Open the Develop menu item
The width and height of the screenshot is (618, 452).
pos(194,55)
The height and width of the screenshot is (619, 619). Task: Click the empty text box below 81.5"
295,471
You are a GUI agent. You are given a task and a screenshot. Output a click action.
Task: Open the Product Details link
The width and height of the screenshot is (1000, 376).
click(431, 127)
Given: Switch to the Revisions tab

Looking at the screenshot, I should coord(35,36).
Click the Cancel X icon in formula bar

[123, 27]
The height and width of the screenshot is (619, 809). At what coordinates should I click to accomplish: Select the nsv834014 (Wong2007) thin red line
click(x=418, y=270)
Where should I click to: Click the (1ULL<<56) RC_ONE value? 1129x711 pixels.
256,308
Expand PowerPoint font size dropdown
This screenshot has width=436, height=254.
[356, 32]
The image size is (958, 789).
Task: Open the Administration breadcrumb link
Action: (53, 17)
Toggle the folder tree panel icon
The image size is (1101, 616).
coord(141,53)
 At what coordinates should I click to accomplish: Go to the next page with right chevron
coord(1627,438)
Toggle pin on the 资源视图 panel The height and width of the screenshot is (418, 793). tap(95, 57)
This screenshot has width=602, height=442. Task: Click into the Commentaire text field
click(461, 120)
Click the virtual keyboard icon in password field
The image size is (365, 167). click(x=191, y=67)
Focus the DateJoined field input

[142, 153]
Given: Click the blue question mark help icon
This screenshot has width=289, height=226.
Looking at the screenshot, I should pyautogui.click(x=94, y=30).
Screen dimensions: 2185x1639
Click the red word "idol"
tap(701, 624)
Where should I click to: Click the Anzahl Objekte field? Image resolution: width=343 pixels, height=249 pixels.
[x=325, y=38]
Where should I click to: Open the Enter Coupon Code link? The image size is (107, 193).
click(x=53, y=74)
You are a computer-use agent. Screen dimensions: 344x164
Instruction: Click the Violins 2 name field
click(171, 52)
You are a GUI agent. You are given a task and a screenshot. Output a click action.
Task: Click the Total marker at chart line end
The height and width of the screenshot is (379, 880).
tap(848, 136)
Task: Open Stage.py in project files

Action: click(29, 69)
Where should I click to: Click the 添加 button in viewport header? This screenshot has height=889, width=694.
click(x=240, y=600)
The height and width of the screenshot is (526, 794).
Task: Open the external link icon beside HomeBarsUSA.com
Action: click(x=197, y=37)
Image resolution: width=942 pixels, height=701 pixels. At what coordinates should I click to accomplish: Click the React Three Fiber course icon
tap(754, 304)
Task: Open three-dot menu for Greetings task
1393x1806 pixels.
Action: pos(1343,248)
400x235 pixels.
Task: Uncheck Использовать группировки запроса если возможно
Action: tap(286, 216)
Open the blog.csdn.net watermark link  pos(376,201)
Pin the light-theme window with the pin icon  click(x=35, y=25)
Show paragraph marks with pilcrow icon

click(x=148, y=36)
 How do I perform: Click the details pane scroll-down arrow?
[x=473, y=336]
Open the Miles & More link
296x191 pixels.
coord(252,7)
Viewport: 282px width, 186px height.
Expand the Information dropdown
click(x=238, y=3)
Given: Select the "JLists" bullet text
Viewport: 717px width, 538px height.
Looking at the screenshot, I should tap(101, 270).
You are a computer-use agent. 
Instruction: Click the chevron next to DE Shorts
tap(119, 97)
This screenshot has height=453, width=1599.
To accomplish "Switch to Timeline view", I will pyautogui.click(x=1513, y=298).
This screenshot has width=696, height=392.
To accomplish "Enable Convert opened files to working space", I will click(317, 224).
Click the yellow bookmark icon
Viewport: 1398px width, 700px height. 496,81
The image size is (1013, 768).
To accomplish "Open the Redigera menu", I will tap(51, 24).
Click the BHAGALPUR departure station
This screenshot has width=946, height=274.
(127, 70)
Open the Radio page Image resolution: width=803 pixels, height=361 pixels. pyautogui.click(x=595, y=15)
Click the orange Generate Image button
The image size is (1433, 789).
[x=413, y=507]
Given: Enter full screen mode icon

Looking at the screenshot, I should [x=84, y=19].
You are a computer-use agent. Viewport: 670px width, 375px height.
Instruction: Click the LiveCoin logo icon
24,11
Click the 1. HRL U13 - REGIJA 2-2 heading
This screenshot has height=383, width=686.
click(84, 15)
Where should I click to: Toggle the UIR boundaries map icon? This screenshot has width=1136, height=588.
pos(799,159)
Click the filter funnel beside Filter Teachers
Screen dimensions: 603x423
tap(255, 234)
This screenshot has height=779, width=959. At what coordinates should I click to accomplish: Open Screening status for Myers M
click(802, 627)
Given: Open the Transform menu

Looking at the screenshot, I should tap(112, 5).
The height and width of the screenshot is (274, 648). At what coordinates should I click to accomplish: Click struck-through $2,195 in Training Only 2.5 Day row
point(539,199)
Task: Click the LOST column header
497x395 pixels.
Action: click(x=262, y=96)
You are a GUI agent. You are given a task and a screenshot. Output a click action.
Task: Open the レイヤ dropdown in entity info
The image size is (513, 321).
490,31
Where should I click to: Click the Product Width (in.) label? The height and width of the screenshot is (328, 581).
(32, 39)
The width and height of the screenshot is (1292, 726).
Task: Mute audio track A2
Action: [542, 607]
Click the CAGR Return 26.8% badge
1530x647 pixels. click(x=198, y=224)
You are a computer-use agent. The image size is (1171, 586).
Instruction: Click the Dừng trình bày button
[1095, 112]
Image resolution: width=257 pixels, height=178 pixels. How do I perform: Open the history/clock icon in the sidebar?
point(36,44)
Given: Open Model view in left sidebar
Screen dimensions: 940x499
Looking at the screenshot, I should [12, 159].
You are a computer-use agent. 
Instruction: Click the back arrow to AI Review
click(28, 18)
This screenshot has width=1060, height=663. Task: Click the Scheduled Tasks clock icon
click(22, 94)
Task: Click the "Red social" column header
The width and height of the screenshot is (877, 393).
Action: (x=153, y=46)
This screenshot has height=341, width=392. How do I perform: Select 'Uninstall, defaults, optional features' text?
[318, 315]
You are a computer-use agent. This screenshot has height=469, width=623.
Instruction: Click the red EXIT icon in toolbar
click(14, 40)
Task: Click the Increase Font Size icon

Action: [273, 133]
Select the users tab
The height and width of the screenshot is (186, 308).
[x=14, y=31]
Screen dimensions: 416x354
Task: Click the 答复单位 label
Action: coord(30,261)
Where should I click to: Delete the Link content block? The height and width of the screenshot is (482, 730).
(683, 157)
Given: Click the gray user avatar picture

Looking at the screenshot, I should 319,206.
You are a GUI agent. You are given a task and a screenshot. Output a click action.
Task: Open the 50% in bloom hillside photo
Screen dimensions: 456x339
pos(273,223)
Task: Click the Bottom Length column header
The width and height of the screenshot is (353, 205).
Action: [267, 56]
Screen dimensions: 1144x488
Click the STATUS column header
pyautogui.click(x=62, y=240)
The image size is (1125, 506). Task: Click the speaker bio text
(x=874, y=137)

---

Please repeat the complete material exactly, with nothing omitted.

-- Solution for this problem --
Open the Develop menu item
The width and height of the screenshot is (618, 452).
pos(194,55)
The height and width of the screenshot is (619, 619). Task: Click the empty text box below 81.5"
295,471
You are a GUI agent. You are given a task and a screenshot. Output a click action.
Task: Open the Product Details link
The width and height of the screenshot is (1000, 376).
click(431, 127)
Given: Switch to the Revisions tab

Looking at the screenshot, I should coord(35,36).
Click the Cancel X icon in formula bar

[123, 27]
The height and width of the screenshot is (619, 809). At what coordinates should I click to accomplish: Select the nsv834014 (Wong2007) thin red line
click(x=418, y=270)
Where should I click to: Click the (1ULL<<56) RC_ONE value? 1129x711 pixels.
256,308
Expand PowerPoint font size dropdown
This screenshot has width=436, height=254.
[356, 32]
The image size is (958, 789).
Task: Open the Administration breadcrumb link
Action: (53, 17)
Toggle the folder tree panel icon
The image size is (1101, 616).
coord(141,53)
 At what coordinates should I click to accomplish: Go to the next page with right chevron
coord(1627,438)
Toggle pin on the 资源视图 panel The height and width of the screenshot is (418, 793). tap(95, 57)
This screenshot has width=602, height=442. Task: Click into the Commentaire text field
click(461, 120)
Click the virtual keyboard icon in password field
The image size is (365, 167). click(x=191, y=67)
Focus the DateJoined field input

[142, 153]
Given: Click the blue question mark help icon
This screenshot has width=289, height=226.
Looking at the screenshot, I should pyautogui.click(x=94, y=30).
Screen dimensions: 2185x1639
Click the red word "idol"
tap(701, 624)
Where should I click to: Click the Anzahl Objekte field? Image resolution: width=343 pixels, height=249 pixels.
[x=325, y=38]
Where should I click to: Open the Enter Coupon Code link? The image size is (107, 193).
click(x=53, y=74)
You are a computer-use agent. Screen dimensions: 344x164
Instruction: Click the Violins 2 name field
click(171, 52)
You are a GUI agent. You are given a task and a screenshot. Output a click action.
Task: Click the Total marker at chart line end
The height and width of the screenshot is (379, 880).
tap(848, 136)
Task: Open Stage.py in project files

Action: click(29, 69)
Where should I click to: Click the 添加 button in viewport header? This screenshot has height=889, width=694.
click(x=240, y=600)
The height and width of the screenshot is (526, 794).
Task: Open the external link icon beside HomeBarsUSA.com
Action: click(x=197, y=37)
Image resolution: width=942 pixels, height=701 pixels. At what coordinates should I click to accomplish: Click the React Three Fiber course icon
tap(754, 304)
Task: Open three-dot menu for Greetings task
1393x1806 pixels.
Action: pos(1343,248)
400x235 pixels.
Task: Uncheck Использовать группировки запроса если возможно
Action: tap(286, 216)
Open the blog.csdn.net watermark link  pos(376,201)
Pin the light-theme window with the pin icon  click(x=35, y=25)
Show paragraph marks with pilcrow icon

click(x=148, y=36)
 How do I perform: Click the details pane scroll-down arrow?
[x=473, y=336]
Open the Miles & More link
296x191 pixels.
coord(252,7)
Viewport: 282px width, 186px height.
Expand the Information dropdown
click(x=238, y=3)
Given: Select the "JLists" bullet text
Viewport: 717px width, 538px height.
Looking at the screenshot, I should tap(101, 270).
You are a computer-use agent. 
Instruction: Click the chevron next to DE Shorts
tap(119, 97)
This screenshot has height=453, width=1599.
To accomplish "Switch to Timeline view", I will pyautogui.click(x=1513, y=298).
This screenshot has width=696, height=392.
To accomplish "Enable Convert opened files to working space", I will click(317, 224).
Click the yellow bookmark icon
Viewport: 1398px width, 700px height. 496,81
The image size is (1013, 768).
To accomplish "Open the Redigera menu", I will tap(51, 24).
Click the BHAGALPUR departure station
This screenshot has width=946, height=274.
(127, 70)
Open the Radio page Image resolution: width=803 pixels, height=361 pixels. pyautogui.click(x=595, y=15)
Click the orange Generate Image button
The image size is (1433, 789).
[x=413, y=507]
Given: Enter full screen mode icon

Looking at the screenshot, I should [x=84, y=19].
You are a computer-use agent. Viewport: 670px width, 375px height.
Instruction: Click the LiveCoin logo icon
24,11
Click the 1. HRL U13 - REGIJA 2-2 heading
This screenshot has height=383, width=686.
click(84, 15)
Where should I click to: Toggle the UIR boundaries map icon? This screenshot has width=1136, height=588.
pos(799,159)
Click the filter funnel beside Filter Teachers
Screen dimensions: 603x423
tap(255, 234)
This screenshot has height=779, width=959. At what coordinates should I click to accomplish: Open Screening status for Myers M
click(802, 627)
Given: Open the Transform menu

Looking at the screenshot, I should tap(112, 5).
The height and width of the screenshot is (274, 648). At what coordinates should I click to accomplish: Click struck-through $2,195 in Training Only 2.5 Day row
point(539,199)
Task: Click the LOST column header
497x395 pixels.
Action: click(x=262, y=96)
You are a GUI agent. You are given a task and a screenshot. Output a click action.
Task: Open the レイヤ dropdown in entity info
The image size is (513, 321).
490,31
Where should I click to: Click the Product Width (in.) label? The height and width of the screenshot is (328, 581).
(32, 39)
The width and height of the screenshot is (1292, 726).
Task: Mute audio track A2
Action: [542, 607]
Click the CAGR Return 26.8% badge
1530x647 pixels. click(x=198, y=224)
You are a computer-use agent. The image size is (1171, 586).
Instruction: Click the Dừng trình bày button
[1095, 112]
Image resolution: width=257 pixels, height=178 pixels. How do I perform: Open the history/clock icon in the sidebar?
point(36,44)
Given: Open Model view in left sidebar
Screen dimensions: 940x499
Looking at the screenshot, I should [12, 159].
You are a computer-use agent. 
Instruction: Click the back arrow to AI Review
click(28, 18)
This screenshot has width=1060, height=663. Task: Click the Scheduled Tasks clock icon
click(22, 94)
Task: Click the "Red social" column header
The width and height of the screenshot is (877, 393).
Action: (x=153, y=46)
This screenshot has height=341, width=392. How do I perform: Select 'Uninstall, defaults, optional features' text?
[318, 315]
You are a computer-use agent. This screenshot has height=469, width=623.
Instruction: Click the red EXIT icon in toolbar
click(14, 40)
Task: Click the Increase Font Size icon

Action: [273, 133]
Select the users tab
The height and width of the screenshot is (186, 308).
[x=14, y=31]
Screen dimensions: 416x354
Task: Click the 答复单位 label
Action: coord(30,261)
Where should I click to: Delete the Link content block? The height and width of the screenshot is (482, 730).
(683, 157)
Given: Click the gray user avatar picture

Looking at the screenshot, I should 319,206.
You are a GUI agent. You are given a task and a screenshot. Output a click action.
Task: Open the 50% in bloom hillside photo
Screen dimensions: 456x339
pos(273,223)
Task: Click the Bottom Length column header
The width and height of the screenshot is (353, 205).
Action: [267, 56]
Screen dimensions: 1144x488
Click the STATUS column header
pyautogui.click(x=62, y=240)
The image size is (1125, 506). Task: Click the speaker bio text
(x=874, y=137)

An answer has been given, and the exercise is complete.